Innovations: Technology and Techniques in Cardiothoracic and Vascular Surgery | 2017
Christopher L. Tarola; Hussein A. Al-Amodi; Sankar Balasubramanian; Stephanie A. Fox; Christopher C. Harle; Ivan Iglesias; Kumar Sridhar; Patrick Teefy; Michael W.A. Chu; Bob Kiaii
Objective Contemporary anesthetic techniques have enabled shorter sedation and early extubation in off-pump and minimally invasive coronary artery bypass (CABG) surgery. Robotic-assisted CABG represents the optimal surgical approach for ultrafast track anesthesia, with patients able to bypass the cardiac surgical intensive care unit with recovery in the postanesthesia care unit (PACU) and inpatient ward.
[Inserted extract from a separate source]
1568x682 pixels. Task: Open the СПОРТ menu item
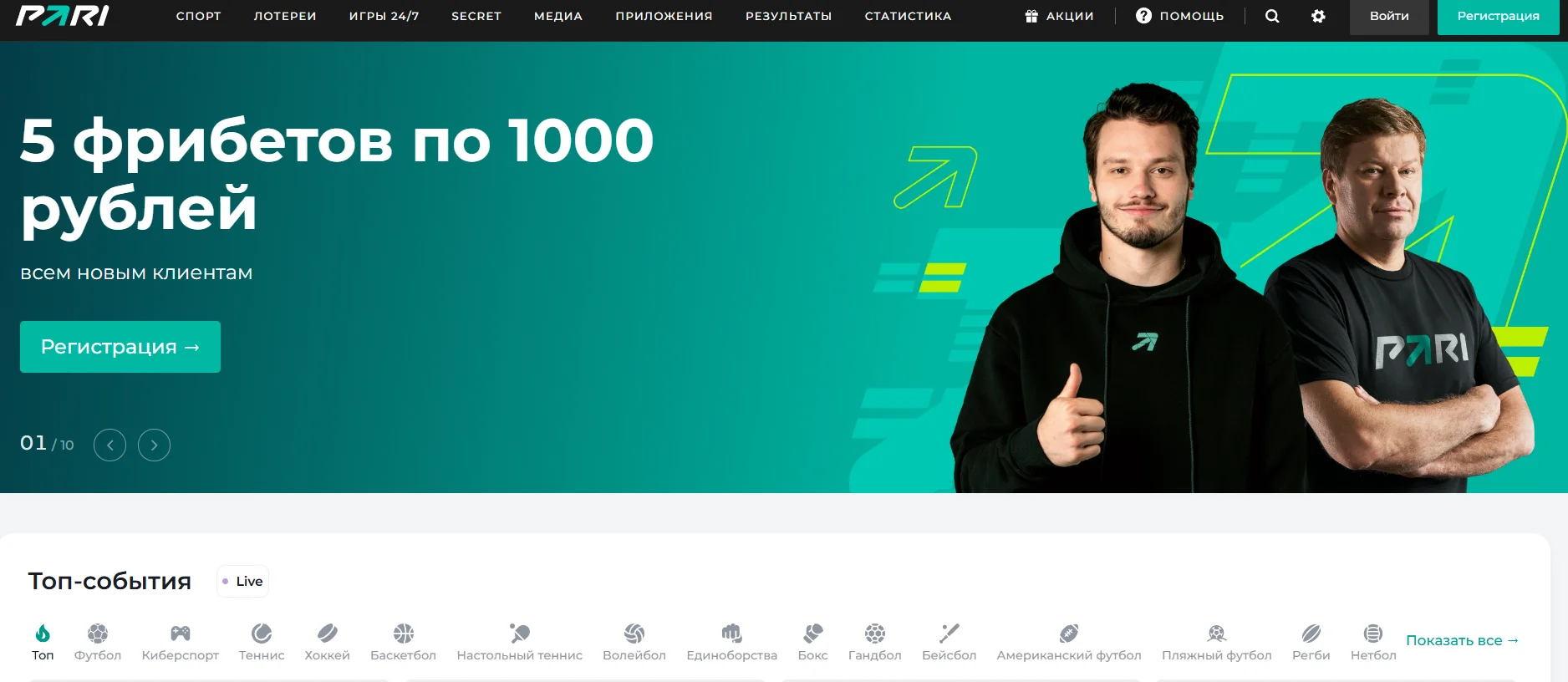[199, 16]
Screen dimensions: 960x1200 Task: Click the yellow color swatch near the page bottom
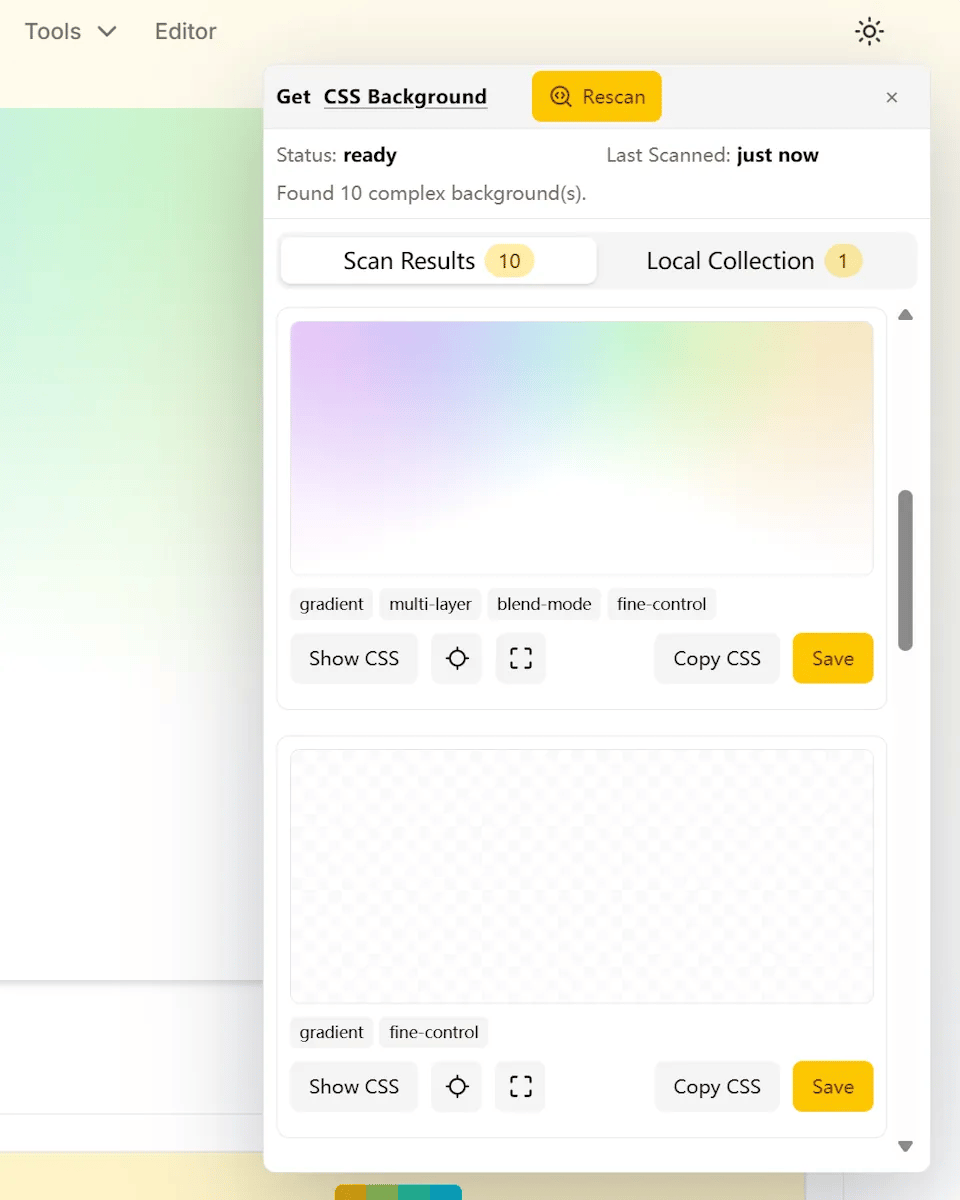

Methods In-hospital postoperative outcomes from ninety patients who underwent either elective or urgent robotically-assisted CABG at our institution were reviewed. These patients were carefully selected by a multidisciplinary team to undergo fast-track anesthesia: extubation in the operating room, 4-hour recovery in the postanesthesia care unit and transfer to the inpatient ward. Intrathecal, paravertebral local, and patient-controlled anesthesia techniques were used to facilitate transition to oral analgesics. Results Average patient age was 61 ± 9 years. Sixty-six patients (73%) were male. Seventy cases were elective, and 20 patients required urgent revascularization. All patients underwent intraoperative angiography after graft construction, which revealed Fitzgibbon class A grafts. There were no in-hospital mortalities. One patient required re-exploration for bleeding, through the same minimally invasive incision, did not require conversion to sternotomy for bleeding, and was transferred to the intensive care unit postexploration for bleeding for standard postoperative care. Postoperative complications were limited to one superficial wound infection. The mean hospital length of stay was 3.5 ± 1.17 days. Conclusions In patients undergoing robotic-assisted CABG, ultrafasttrack cardiac surgery with immediate postprocedure extubation and transfer to the inpatient ward has been demonstrated to be safe with no increase in perioperative morbidity or mortality. It requires a dedicated heart team with a carefully selected group of patients. Avoiding cardiac surgical intensive care unit expedites recovery, with possible avoidance of infection and early discharge from hospital.